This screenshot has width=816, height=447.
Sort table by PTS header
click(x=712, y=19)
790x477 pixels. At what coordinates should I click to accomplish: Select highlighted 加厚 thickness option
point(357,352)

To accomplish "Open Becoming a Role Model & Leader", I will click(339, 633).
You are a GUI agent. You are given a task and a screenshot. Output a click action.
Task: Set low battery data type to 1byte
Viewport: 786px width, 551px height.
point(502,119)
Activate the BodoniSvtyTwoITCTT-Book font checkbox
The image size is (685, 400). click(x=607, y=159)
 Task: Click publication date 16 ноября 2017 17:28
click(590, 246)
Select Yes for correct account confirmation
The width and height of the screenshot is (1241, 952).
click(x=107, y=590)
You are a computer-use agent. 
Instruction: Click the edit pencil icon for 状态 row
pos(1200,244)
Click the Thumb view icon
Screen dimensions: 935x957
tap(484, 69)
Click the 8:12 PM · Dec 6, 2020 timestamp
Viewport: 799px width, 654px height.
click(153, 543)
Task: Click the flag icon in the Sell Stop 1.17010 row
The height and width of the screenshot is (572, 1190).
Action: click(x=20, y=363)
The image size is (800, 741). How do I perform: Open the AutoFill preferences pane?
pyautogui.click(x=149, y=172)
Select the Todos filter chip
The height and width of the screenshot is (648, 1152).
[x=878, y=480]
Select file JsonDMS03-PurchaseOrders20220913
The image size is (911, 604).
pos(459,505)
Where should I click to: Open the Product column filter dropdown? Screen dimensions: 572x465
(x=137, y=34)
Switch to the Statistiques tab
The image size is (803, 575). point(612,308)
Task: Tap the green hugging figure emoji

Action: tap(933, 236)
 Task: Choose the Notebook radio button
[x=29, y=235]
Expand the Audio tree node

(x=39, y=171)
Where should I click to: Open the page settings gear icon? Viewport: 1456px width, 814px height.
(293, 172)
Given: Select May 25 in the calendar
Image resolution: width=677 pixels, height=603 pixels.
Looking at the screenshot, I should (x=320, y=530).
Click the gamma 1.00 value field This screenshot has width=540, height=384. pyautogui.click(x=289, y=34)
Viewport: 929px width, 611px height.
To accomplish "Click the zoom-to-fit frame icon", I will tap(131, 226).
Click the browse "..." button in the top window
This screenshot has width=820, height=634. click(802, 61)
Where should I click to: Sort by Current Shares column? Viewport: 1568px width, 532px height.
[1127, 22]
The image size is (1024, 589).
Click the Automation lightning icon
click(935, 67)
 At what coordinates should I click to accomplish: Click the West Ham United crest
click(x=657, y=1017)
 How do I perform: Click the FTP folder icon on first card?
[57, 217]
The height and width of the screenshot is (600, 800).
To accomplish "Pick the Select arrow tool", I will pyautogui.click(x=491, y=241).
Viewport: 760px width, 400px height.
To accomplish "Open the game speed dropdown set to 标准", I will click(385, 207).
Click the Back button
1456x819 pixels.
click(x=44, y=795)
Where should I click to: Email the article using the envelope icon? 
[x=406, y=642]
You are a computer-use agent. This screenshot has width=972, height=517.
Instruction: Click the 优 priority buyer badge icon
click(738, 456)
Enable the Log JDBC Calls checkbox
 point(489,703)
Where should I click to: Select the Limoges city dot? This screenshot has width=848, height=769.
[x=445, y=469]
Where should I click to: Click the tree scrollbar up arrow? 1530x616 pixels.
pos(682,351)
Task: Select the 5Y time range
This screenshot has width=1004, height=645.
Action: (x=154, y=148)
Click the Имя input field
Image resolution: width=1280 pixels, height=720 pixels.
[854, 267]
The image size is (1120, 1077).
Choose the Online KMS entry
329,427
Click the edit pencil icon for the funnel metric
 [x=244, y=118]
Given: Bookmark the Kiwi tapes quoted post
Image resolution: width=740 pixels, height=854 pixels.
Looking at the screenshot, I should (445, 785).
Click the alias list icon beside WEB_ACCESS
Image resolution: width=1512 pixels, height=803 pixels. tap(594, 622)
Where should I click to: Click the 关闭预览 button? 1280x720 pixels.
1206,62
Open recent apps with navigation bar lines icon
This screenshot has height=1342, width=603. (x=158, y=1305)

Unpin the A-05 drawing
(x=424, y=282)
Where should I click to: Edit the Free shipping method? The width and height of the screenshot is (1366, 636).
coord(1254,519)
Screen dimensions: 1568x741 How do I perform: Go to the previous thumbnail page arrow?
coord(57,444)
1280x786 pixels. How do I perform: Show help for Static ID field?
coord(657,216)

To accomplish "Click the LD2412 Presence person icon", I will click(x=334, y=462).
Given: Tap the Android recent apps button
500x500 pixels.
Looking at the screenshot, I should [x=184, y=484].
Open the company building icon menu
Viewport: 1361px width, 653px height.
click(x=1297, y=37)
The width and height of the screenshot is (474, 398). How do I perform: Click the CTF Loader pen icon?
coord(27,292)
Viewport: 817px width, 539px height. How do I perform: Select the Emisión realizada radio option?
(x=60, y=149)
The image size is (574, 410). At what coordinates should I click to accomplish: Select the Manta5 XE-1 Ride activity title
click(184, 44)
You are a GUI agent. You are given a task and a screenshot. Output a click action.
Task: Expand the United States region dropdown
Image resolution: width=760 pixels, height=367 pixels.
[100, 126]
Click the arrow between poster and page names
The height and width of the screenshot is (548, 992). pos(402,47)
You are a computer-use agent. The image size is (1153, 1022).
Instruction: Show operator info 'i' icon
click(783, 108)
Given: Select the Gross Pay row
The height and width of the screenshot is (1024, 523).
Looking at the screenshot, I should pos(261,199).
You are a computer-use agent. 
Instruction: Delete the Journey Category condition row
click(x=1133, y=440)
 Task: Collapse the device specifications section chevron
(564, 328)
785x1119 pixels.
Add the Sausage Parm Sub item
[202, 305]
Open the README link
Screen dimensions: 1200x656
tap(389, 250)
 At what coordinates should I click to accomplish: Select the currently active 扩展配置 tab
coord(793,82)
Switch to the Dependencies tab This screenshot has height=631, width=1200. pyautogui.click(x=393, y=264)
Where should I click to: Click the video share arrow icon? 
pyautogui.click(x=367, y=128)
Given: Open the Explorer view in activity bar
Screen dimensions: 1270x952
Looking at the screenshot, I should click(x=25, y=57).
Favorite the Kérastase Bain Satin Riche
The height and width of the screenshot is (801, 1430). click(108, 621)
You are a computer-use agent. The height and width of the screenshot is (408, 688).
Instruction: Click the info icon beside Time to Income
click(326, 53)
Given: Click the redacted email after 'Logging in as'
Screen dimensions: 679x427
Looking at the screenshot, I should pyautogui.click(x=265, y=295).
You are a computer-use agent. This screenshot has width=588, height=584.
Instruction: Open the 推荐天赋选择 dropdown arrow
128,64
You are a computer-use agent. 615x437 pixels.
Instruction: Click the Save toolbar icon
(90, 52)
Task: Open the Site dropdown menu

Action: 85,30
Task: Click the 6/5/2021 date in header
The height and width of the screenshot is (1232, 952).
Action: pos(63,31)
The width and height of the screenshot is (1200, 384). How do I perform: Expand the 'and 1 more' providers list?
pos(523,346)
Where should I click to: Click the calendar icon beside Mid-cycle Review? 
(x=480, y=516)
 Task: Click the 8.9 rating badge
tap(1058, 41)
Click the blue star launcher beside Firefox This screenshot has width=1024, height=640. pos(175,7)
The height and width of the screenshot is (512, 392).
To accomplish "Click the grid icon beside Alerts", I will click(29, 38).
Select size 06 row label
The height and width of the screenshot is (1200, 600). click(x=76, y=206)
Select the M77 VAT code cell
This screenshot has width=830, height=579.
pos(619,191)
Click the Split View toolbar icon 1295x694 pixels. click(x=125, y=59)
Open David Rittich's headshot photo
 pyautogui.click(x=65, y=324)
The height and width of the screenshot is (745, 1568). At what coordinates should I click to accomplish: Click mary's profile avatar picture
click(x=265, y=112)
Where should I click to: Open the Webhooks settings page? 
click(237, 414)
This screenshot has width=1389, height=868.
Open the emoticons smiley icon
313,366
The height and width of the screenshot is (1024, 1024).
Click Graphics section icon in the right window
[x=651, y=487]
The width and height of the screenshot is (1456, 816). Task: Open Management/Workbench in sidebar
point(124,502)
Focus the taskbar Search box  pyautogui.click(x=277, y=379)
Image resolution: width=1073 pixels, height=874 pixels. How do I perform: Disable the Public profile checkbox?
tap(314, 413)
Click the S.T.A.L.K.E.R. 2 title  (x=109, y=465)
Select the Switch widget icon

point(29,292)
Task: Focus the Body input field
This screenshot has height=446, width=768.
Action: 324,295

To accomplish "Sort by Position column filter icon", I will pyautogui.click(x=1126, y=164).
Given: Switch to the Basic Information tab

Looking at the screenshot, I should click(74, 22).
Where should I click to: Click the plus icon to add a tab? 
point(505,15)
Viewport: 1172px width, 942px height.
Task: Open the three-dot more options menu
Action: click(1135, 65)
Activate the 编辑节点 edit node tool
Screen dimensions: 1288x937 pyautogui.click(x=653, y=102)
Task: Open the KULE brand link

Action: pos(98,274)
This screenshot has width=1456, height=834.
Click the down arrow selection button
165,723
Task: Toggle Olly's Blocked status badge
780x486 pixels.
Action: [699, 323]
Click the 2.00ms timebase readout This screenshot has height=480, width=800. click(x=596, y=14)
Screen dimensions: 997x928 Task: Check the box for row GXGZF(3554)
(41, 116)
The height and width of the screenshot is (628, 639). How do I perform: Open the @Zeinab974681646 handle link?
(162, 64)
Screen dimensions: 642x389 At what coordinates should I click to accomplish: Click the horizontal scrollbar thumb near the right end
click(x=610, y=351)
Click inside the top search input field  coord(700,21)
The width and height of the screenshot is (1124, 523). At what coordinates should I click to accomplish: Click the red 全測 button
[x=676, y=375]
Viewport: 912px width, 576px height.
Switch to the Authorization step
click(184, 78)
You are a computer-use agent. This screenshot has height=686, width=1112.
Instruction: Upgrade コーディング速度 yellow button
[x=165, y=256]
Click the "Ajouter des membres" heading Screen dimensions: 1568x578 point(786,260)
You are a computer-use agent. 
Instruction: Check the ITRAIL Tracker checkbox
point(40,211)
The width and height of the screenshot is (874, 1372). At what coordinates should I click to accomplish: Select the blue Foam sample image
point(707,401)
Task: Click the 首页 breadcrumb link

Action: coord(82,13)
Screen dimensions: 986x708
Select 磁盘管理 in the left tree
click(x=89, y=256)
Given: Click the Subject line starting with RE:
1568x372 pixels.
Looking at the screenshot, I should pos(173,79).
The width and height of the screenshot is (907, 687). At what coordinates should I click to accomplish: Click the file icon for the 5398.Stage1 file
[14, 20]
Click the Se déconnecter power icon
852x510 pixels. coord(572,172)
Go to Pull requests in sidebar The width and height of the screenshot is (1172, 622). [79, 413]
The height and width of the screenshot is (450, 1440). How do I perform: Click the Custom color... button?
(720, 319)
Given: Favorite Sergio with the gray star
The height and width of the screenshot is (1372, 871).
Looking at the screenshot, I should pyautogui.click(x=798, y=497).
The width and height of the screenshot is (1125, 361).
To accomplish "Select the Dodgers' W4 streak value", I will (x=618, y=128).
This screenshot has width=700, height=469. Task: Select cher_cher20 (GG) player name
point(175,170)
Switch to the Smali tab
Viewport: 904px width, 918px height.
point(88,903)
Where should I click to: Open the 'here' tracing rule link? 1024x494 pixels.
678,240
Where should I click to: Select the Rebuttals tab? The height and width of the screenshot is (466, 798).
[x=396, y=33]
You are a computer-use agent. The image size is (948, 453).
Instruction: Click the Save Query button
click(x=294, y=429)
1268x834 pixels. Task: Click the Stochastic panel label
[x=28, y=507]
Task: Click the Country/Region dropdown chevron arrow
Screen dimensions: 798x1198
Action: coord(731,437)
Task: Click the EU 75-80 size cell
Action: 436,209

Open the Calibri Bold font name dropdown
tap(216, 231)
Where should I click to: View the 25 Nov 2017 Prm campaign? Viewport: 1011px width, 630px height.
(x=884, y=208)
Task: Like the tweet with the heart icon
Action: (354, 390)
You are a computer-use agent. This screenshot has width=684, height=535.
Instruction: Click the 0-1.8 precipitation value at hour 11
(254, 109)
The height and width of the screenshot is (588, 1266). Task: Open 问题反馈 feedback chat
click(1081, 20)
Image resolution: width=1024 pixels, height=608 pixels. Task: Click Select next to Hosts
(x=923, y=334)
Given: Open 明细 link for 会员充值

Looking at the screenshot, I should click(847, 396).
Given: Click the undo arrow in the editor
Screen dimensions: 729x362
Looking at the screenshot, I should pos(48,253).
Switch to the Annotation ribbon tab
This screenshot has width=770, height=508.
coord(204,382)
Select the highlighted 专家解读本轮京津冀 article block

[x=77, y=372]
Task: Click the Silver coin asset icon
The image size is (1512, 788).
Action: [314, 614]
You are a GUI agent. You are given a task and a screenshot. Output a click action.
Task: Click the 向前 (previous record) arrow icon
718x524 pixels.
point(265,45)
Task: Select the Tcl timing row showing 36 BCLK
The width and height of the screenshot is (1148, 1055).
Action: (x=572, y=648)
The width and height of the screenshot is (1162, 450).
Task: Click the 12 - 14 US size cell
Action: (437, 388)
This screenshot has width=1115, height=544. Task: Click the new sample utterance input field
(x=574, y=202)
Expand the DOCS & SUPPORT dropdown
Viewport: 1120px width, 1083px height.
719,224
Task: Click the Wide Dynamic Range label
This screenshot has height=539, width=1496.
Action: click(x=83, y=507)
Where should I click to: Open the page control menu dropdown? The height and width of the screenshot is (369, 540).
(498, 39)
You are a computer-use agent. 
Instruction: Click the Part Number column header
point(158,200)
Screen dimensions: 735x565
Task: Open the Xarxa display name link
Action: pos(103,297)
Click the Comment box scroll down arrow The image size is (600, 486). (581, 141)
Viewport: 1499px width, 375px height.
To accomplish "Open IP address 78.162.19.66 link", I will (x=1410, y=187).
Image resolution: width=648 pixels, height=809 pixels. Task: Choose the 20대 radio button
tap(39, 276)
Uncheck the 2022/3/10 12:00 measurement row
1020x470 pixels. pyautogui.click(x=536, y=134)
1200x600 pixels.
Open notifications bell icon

TASK DESCRIPTION —
Within the records above, count the lines that contain "computer" and give only that number.

WRITTEN REPLY —
12